I have the wonderful day-to-day life of interacting with colleagues and friends who are largely like-minded in their approach to growing up children. In my clinic it would just never cross anybody’s mind to even talk about time outs as a discipline strategy, much less argue their merits. It literally has not been a part of a conversation with my chosen professional colleagues in years.
And so, even though my brain knows much better, my heart continues to be so startled by the vehement and even angry retort of the world around whenever I talk in a public forum about being kind, alongside our necessary firm, as the bottom line for how we “be” with our children. I can explain all of those reactions in long, developmentally informed and psychologically sound ways. But, even after all of my years doing this work, the idea that my own children walk around in a world every day full of big people who largely think of children as irritating, partially formed, and imperfect is, well… it’s heartbreaking.
And it is amidst this reality that we stare the concept of “bullying” straight in the eye. In my view, it is not the “bully” that should have a light shining upon him or her, but rather all of the adults that have ever interfaced with that bully. And instead of jumping immediately to parent blaming, what if we were to ask ourselves, “Last week, in the grocery store check-out line, when that unknown-to-me child was causing such an irritating raucous, did I respond with care or did I respond with harshness – even if only in my mind?”
Or if you are a teacher, ask yourself, “Is my default understanding of the most difficult-to-like child in my class that of being a child who is “struggling” or that of being a child who is “difficult”?”
Or of you are a parent, ask yourself, “Do I think of my child as inherently “good” no matter what behaviour is coming out of them, or is my opinion of them conditional on how they conduct themselves?”
It is in the answer to these questions that we find the buried mystery of the culture of bullying. It comes from the adults. It comes from all of those biases and twisted understandings of children that we allow to leak out of us and onto all of the children we come into contact with. Over and over and over again.
Drip drop. Drip drop. Drip drop.
…. until they are drowning in the misconceptions that power plays are the name of the game.
That to be safe and in charge, we hurt and mistreat.

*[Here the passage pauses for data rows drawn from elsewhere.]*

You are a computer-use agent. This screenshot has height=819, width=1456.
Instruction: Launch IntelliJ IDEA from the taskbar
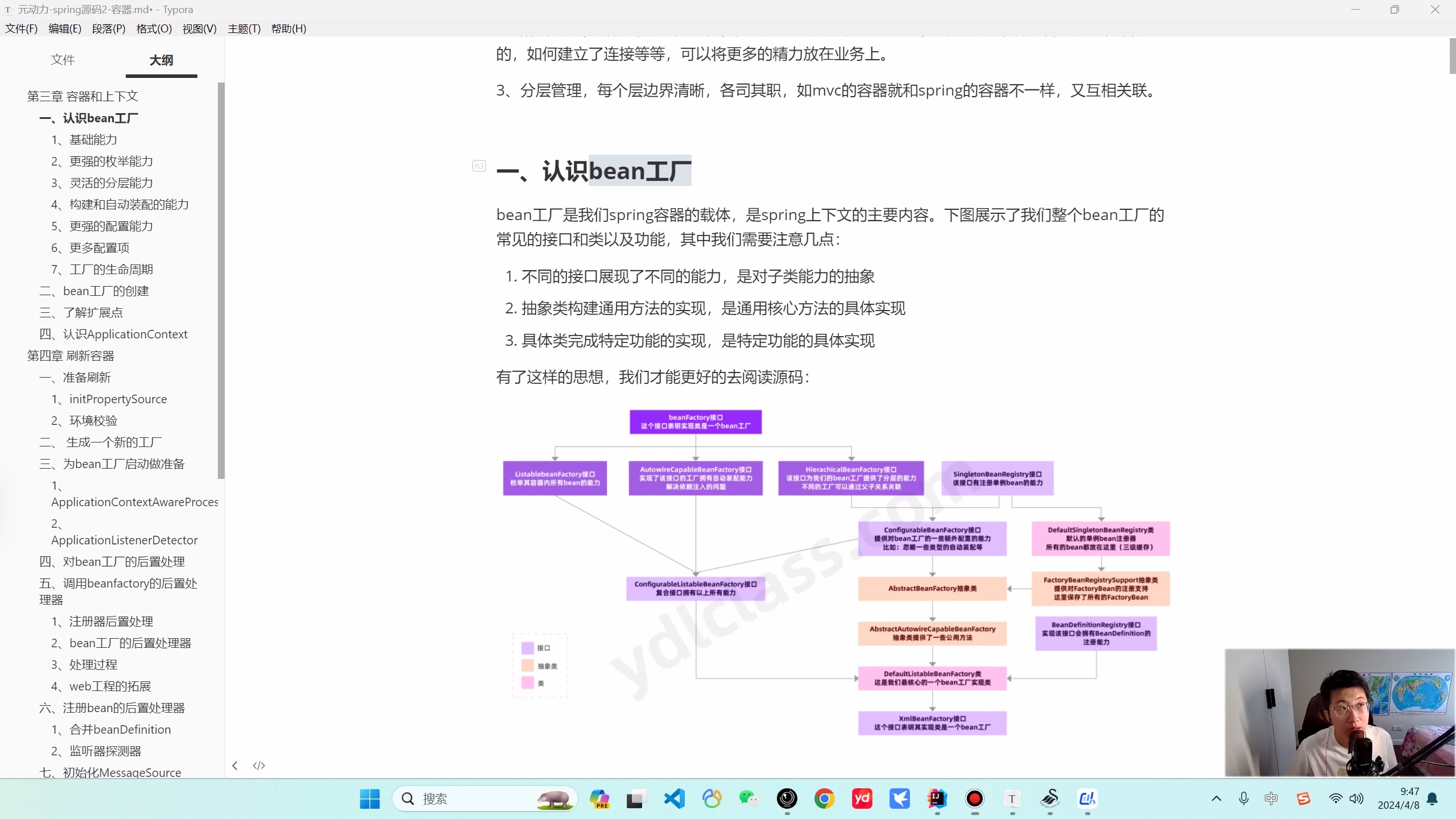pyautogui.click(x=937, y=799)
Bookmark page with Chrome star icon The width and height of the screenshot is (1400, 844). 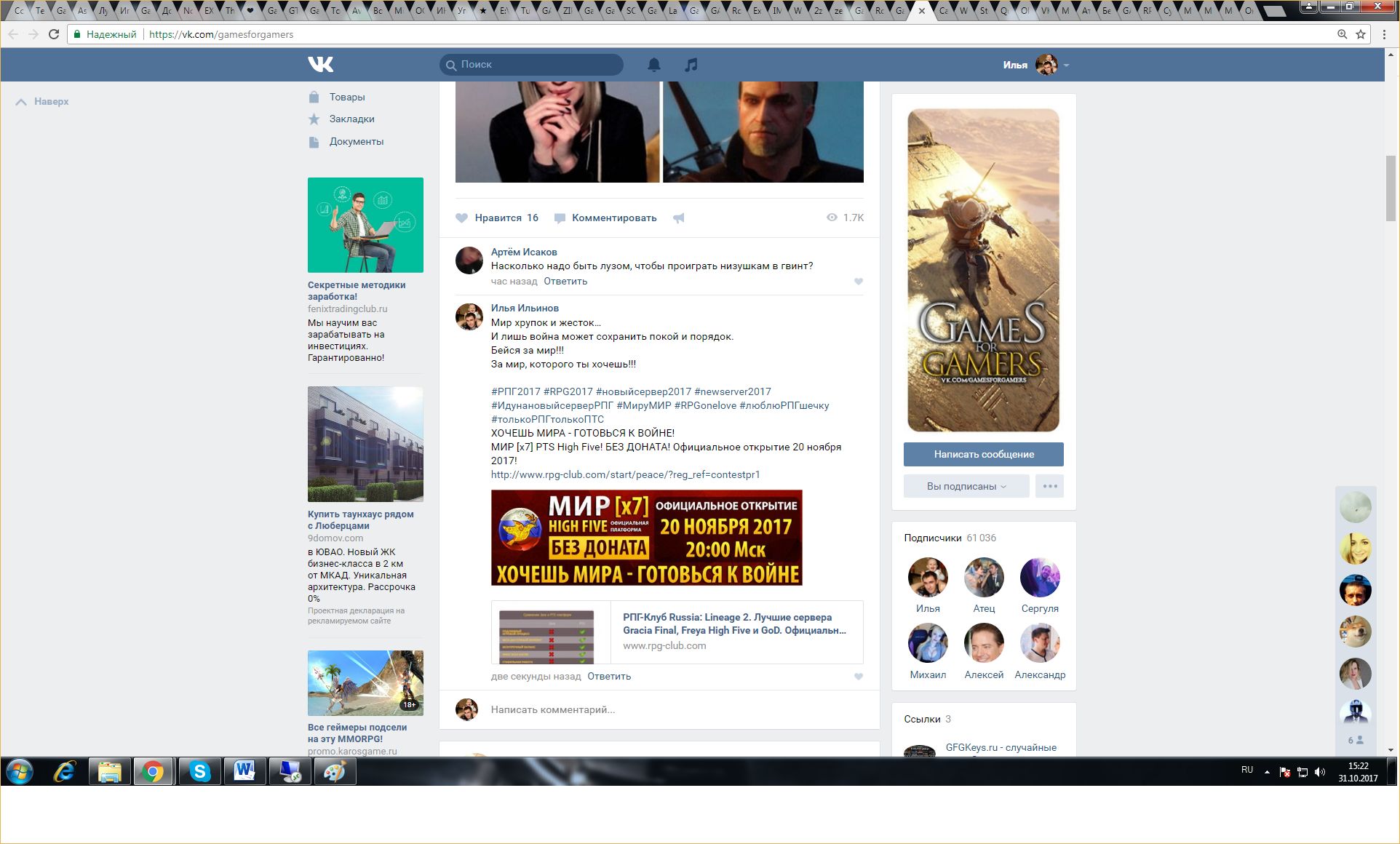[1360, 34]
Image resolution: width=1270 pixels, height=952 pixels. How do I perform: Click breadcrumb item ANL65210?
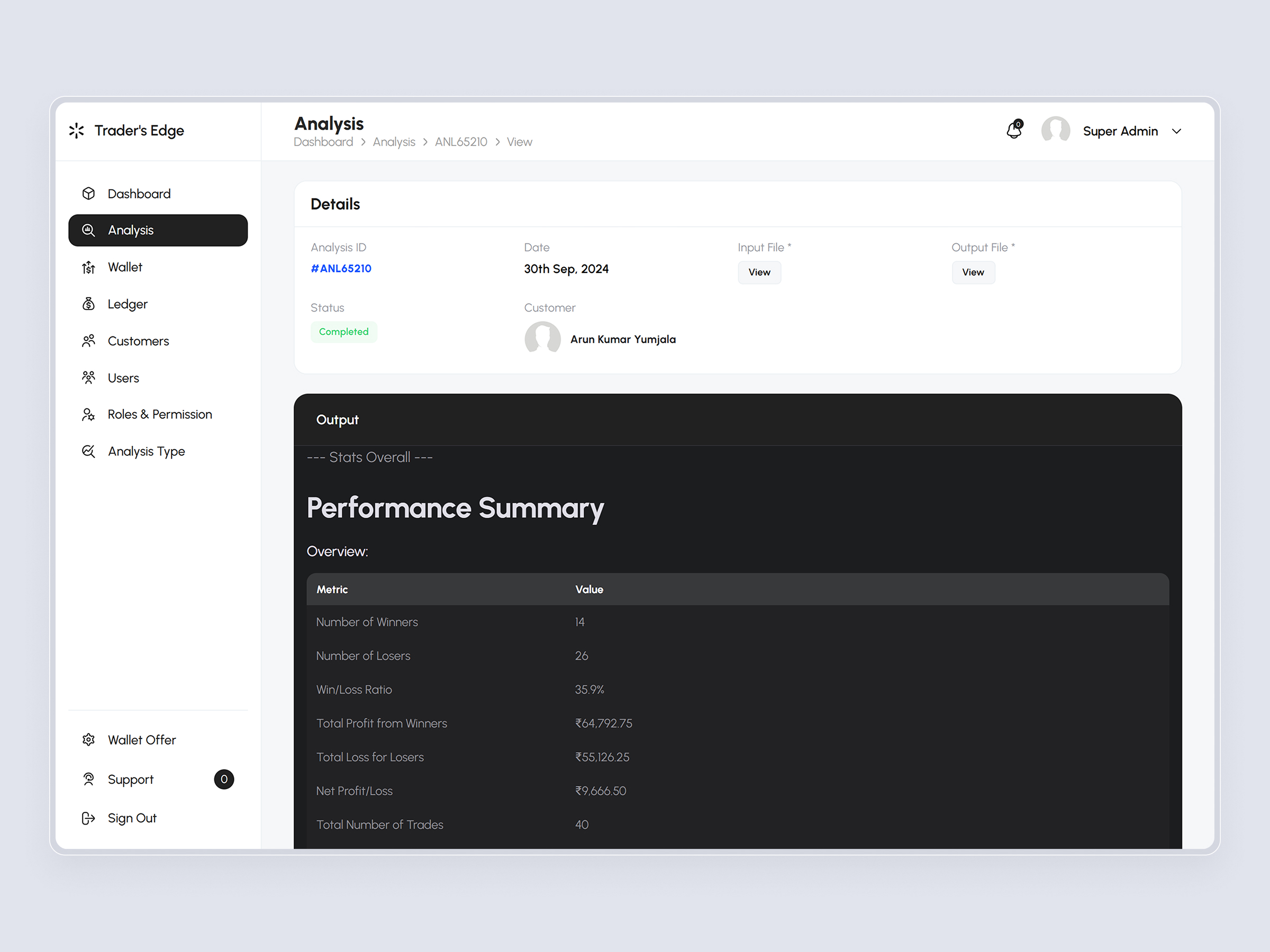[x=461, y=142]
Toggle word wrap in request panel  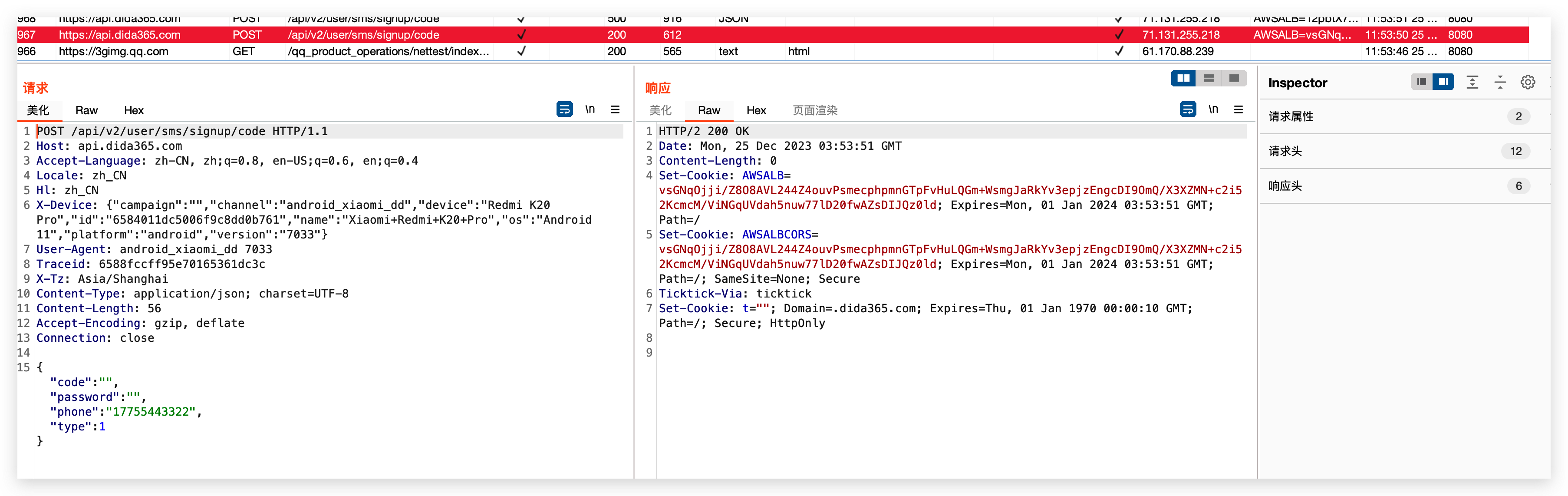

Of course, addressing the issue of bullying is something that requires a systems-wide response and this cannot be oversimplified. But, what is very simple and plainly true, is that it starts with all of us adults and the beliefs we marinate our children in as we interact with them each and every day
So as we approach Stand-Up to Bullying day and the Pink Shirt Anti-Bullying day, I implore you to take a long, hard, revealing look at your inner understanding of who children are. Wonder how this trickles out of you in the minutia of your daily interactions with children everywhere. And as your heart is fully awakened to the reality of what you see inside of you, know that you have landed beautifully, safely, and precisely on the message of love and safe-keeping for bullies and for victims of bullying alike. It is inside each of every one of us.
Let that be what trickles out of you.